Department of Pathology, Faculty of Medicine, King Abdulaziz University, Jeddah, SAU.
Cureus. 2022 Sep 25;14(9):e29556. doi: 10.7759/cureus.29556. eCollection 2022 Sep.
Inflammatory myofibroblastic tumor (IMT) is a rare type of tumor composed mainly of fibroblastic and myofibroblastic spindle cells, with an inflammatory infiltrate of lymphocytes, plasma cells, and eosinophils. IMT may arise from different organs and sites, but it is infrequent to arise from the urinary bladder and usually manifests as hematuria. We report a case of a 24-year-old pregnant woman who presented to our hospital with gross hematuria. After further workup, we concluded that she had this extremely rare tumor, which was resected eventually with a partial cystectomy. Although the diagnosis of these kinds of tumors is usually made by anaplastic lymphoma kinase (ALK) using immunohistochemistry and detecting ALK gene translocation using fluorescence in situ hybridization (FISH), they were negative in our study; hence, we relied mainly on the morphological features of the tumor for the diagnosis.

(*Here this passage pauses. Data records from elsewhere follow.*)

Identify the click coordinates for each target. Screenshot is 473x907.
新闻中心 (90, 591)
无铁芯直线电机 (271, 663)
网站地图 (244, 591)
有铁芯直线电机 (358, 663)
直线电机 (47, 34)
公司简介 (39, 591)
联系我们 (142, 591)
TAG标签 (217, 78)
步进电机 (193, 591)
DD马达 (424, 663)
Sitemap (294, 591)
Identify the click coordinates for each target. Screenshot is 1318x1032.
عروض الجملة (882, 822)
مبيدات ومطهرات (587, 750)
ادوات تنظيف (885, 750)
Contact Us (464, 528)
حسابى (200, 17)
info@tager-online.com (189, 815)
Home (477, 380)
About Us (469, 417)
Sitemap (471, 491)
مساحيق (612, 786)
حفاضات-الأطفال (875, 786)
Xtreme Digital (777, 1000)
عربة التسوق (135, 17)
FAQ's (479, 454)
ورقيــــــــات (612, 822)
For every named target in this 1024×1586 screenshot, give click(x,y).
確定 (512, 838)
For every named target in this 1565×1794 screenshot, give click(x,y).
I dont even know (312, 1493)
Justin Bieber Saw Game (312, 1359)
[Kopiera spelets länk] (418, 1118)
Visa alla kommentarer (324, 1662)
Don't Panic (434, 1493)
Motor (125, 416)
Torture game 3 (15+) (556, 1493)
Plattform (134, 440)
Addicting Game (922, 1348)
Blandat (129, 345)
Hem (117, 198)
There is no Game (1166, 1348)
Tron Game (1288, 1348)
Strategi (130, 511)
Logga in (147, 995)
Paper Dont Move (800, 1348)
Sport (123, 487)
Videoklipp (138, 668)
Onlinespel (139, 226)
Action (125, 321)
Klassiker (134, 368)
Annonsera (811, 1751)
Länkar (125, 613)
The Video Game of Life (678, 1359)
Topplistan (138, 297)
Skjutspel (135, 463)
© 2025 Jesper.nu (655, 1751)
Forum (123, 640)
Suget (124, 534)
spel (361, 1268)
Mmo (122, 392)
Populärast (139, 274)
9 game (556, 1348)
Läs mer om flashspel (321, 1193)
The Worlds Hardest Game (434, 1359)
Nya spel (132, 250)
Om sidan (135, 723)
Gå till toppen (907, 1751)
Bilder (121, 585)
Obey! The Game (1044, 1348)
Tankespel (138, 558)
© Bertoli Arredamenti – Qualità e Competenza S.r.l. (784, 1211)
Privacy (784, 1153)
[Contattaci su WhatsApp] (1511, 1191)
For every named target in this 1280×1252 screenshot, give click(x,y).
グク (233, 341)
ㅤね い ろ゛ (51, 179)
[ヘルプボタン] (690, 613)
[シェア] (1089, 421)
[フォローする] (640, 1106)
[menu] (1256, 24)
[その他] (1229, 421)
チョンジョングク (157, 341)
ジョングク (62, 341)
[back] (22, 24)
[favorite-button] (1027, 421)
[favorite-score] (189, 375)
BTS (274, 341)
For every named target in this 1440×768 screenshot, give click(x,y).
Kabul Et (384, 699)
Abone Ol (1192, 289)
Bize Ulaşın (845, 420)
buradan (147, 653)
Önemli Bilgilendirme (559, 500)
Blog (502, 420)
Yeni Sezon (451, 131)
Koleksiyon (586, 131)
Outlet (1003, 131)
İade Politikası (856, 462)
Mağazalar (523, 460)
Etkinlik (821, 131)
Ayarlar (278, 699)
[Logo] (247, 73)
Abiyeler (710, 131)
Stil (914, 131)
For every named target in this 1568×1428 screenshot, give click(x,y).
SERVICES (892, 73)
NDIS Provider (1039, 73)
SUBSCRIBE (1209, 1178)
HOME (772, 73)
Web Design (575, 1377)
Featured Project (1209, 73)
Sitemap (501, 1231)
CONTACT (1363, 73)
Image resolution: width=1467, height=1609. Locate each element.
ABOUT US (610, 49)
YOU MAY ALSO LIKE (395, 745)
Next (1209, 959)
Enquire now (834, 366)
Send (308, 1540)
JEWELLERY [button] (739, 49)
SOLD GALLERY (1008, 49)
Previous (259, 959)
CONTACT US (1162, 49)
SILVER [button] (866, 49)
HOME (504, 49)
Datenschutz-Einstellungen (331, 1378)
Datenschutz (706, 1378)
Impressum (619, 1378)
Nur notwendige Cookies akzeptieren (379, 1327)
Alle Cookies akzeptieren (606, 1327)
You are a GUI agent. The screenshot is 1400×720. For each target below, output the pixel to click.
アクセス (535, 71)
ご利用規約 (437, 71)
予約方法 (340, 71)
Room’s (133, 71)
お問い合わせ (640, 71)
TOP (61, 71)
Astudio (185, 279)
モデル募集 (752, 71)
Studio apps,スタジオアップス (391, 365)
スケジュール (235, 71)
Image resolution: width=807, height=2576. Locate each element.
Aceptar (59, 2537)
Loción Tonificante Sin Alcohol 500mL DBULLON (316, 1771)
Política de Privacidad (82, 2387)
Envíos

炎性肌成纤维细胞瘤(IMT)是一种罕见的肿瘤,主要由成纤维细胞和肌成纤维细胞梭形细胞组成,并伴有淋巴细胞、浆细胞和嗜酸性粒细胞的炎性浸润。IMT可起源于不同器官和部位,但起源于膀胱者罕见,通常表现为血尿。我们报告一例24岁的孕妇,她因肉眼血尿前来我院就诊。经过进一步检查,我们诊断她患有这种极其罕见的肿瘤,最终行部分膀胱切除术将其切除。虽然这类肿瘤的诊断通常通过免疫组织化学检测间变性淋巴瘤激酶(ALK)以及使用荧光原位杂交(FISH)检测ALK基因易位来进行,但在我们的研究中这些检测结果均为阴性;因此,我们主要依靠肿瘤的形态学特征进行诊断。